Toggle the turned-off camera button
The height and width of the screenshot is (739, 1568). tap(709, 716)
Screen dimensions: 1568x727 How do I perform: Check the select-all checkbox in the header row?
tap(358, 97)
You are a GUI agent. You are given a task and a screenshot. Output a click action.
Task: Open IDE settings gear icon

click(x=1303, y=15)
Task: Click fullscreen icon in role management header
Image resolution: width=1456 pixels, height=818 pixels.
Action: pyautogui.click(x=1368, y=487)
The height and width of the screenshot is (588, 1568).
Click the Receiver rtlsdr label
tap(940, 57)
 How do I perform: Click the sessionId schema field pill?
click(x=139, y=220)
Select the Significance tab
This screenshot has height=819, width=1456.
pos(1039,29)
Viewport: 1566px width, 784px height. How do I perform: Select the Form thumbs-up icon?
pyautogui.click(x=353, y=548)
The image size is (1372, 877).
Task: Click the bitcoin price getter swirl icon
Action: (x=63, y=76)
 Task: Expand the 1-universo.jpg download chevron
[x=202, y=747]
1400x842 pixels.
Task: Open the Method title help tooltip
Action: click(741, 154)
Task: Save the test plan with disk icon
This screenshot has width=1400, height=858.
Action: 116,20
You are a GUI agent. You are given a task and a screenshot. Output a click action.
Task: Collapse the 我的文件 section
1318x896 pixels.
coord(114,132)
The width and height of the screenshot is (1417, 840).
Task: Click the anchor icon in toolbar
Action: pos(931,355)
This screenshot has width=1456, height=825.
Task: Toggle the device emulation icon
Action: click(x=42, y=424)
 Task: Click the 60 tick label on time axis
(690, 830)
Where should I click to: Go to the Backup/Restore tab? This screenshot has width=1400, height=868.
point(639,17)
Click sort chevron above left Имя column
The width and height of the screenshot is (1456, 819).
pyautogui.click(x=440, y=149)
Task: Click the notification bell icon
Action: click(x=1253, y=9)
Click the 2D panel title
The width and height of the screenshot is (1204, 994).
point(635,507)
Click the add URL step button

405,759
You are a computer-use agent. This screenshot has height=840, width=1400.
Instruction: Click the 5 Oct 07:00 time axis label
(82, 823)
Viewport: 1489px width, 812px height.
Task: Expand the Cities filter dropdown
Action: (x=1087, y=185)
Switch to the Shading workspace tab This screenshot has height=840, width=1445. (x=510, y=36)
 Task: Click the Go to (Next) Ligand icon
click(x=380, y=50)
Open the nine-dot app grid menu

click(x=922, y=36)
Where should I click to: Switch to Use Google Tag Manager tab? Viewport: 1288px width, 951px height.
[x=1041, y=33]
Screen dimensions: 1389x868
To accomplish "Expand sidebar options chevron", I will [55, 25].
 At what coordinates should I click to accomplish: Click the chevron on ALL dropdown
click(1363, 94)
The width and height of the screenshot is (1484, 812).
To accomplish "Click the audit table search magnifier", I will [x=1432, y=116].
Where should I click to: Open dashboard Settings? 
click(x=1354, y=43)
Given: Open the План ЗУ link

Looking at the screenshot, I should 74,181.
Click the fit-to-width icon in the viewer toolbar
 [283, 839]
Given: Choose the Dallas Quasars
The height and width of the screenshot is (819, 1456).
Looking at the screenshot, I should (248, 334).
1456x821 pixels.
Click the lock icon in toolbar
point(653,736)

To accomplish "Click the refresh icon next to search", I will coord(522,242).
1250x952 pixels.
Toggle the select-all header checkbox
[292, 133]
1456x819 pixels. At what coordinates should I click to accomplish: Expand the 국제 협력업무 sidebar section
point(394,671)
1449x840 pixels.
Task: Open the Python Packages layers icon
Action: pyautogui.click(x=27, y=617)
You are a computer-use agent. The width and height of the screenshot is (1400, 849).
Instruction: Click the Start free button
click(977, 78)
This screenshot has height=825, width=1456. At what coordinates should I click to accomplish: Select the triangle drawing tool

------

AIM OF THE EXERCISE:
Respond with one number, the count of lines of the material that include "search".

TASK OUTPUT:
2